Glancing at Haven now, she had the oddest feeling that it wouldn’t matter if this was the final life, if she was taken from him and they were separated forever. Whether beneath the fire tree or in some afterlife in the clouds like she had imagined as a child for her mother, Nara had the feeling that Haven wouldn’t miss her, wouldn’t search for her with the same desperation she would if he were taken from her.
“I am going to look for shelter,” she murmured, turning away from him and heading across the snowy plain alone. With her sword in hand, Nara glanced around the white expanse before her, trying to reflect the sun away. If she could find another glassy surface, she might be able to tell if there was something more than what she was seeing.
She tugged at the hood over her head, pulling it closer around her face and creating shade from the glare of her surroundings. She would love a dark cave or tunnel just to take the pressure from her eyes. It was so hard to search in the blinding white.
Something squeaked behind her, and for half a heartbeat she thought she had been found by whatever force might be searching her out. The sound kept pace with her. Was there someone else behind all this, someone wanting her—Manning’s father, if that were possible? Or was it something else? Had people heard of them? They did meet people, after all, when they saved the occasional village. Nara usually thought people assumed them dead after they went off to face some monster.
She stopped and swung around to find Haven a step behind her. He was looking across the landscape rather than at her, and he walked right into her. He stopped, blinked, and then looked down at her.
“What do you see?” he asked, his attention immediately back on the surrounding landscape.

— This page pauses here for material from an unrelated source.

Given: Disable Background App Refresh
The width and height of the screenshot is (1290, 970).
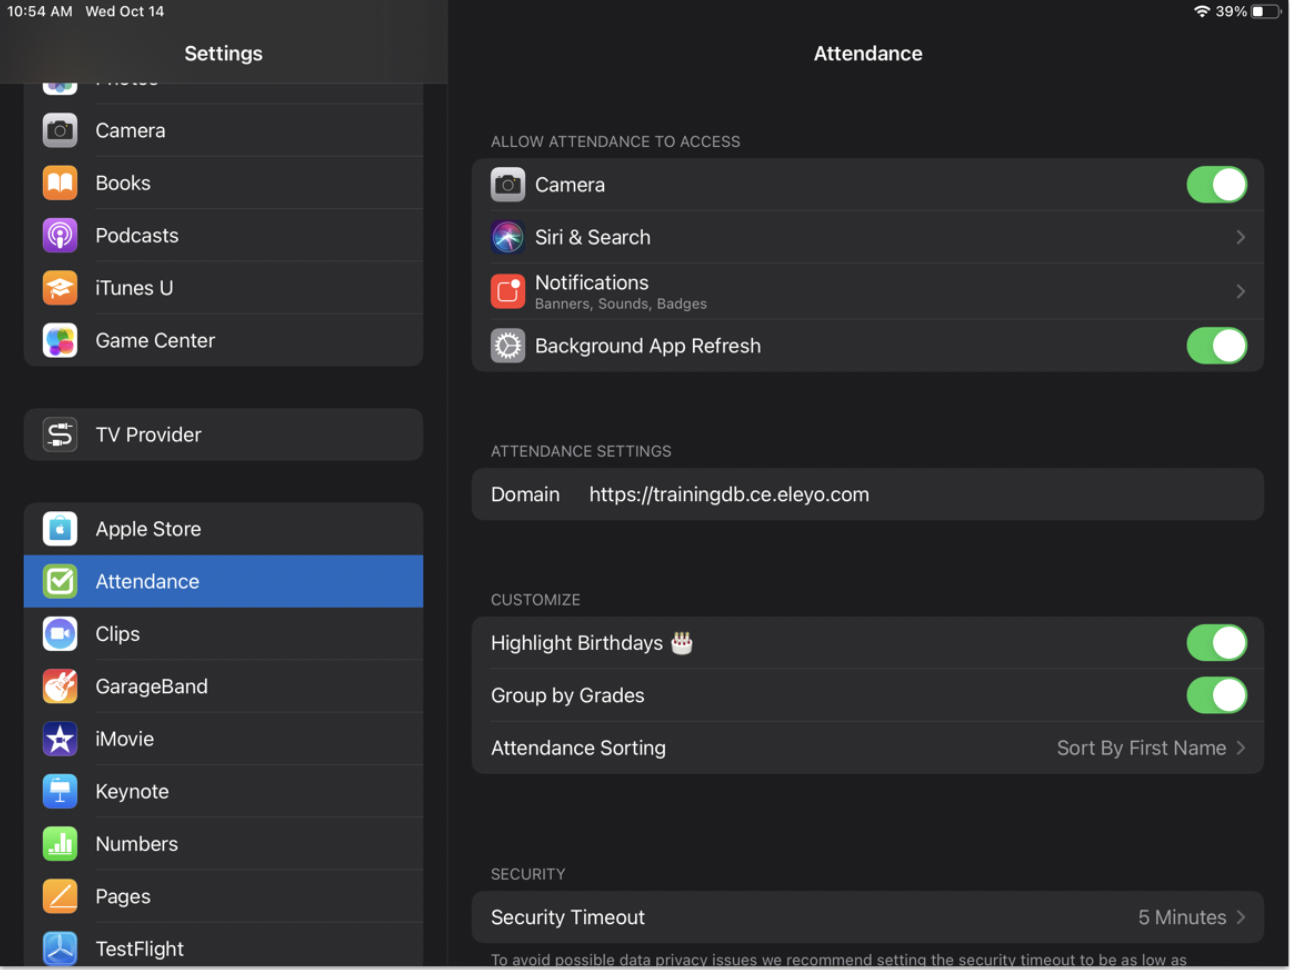Looking at the screenshot, I should point(1216,345).
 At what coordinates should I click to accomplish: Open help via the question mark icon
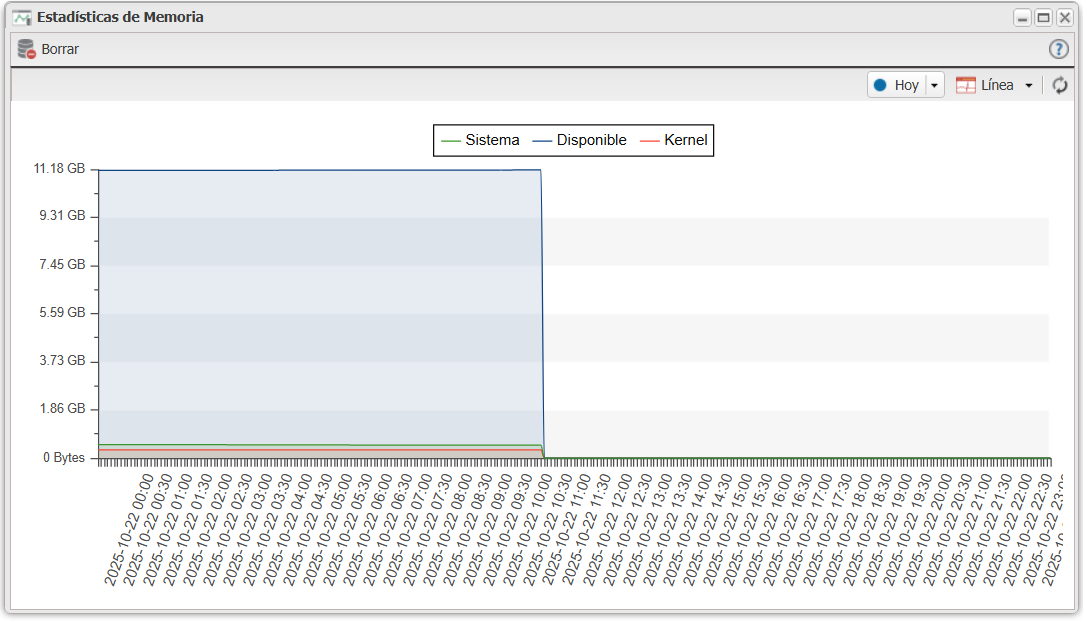1058,49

She shook her head rather than answer.
He took her by the arm and guided her to continue in the direction she was going. Although she had no idea of where she was going or whether it was safe or not. His hand was too tight around her arm, but she didn’t say anything, didn’t ask him to let her go. How could she have thought he didn’t care? He was just as worried as she was, trying to find what they couldn’t see in the landscape around them.

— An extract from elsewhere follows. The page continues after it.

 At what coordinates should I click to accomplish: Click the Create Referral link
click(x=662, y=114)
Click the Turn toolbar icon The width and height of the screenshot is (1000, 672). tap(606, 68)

She should have the stones in her hand, she thought, reaching for the pouch. She tipped them hurriedly into her hand, and Haven took her sword so she could rub them between her palms. The squeaking sound they made as they rubbed over each other seemed to fill the world around them. Nara looked up, wondering if they were in fact in some large domed world.
“Sunshine?”
She shook her head. “Nothing.” And there was nothing—no hint of danger, no indication that the end was close. Nothing pointing them to where they should be going. She turned slowly, Haven moving with her as though looking for the danger, the direction they should be going in. There was no hint at all from the stones.
“Is there anything here at all?” she asked.
“I don’t know.” He sounded defeated. “Something makes me feel nervous, more nervous than when I know death is close, but I can’t see it. I can’t work out where it is or why.”
“Do you know when you will die?” she asked.
He looked down at her, studying her face for the first time since they had arrived in this life. “Only when you do,” he said, the corner of his mouth lifting into a sad sideways smile. He brushed his fingers over her skin, his brow creasing.
“I haven’t seen anything,” she said.
“Your face is red, as though you have been burnt.” He ran his fingers over her cheek again.
She thought she was cold, but perhaps it was more.
She looked up into his brilliant blue eyes and across his cheeks exposed between the edge of the hood and his neat beard. He was not red at all.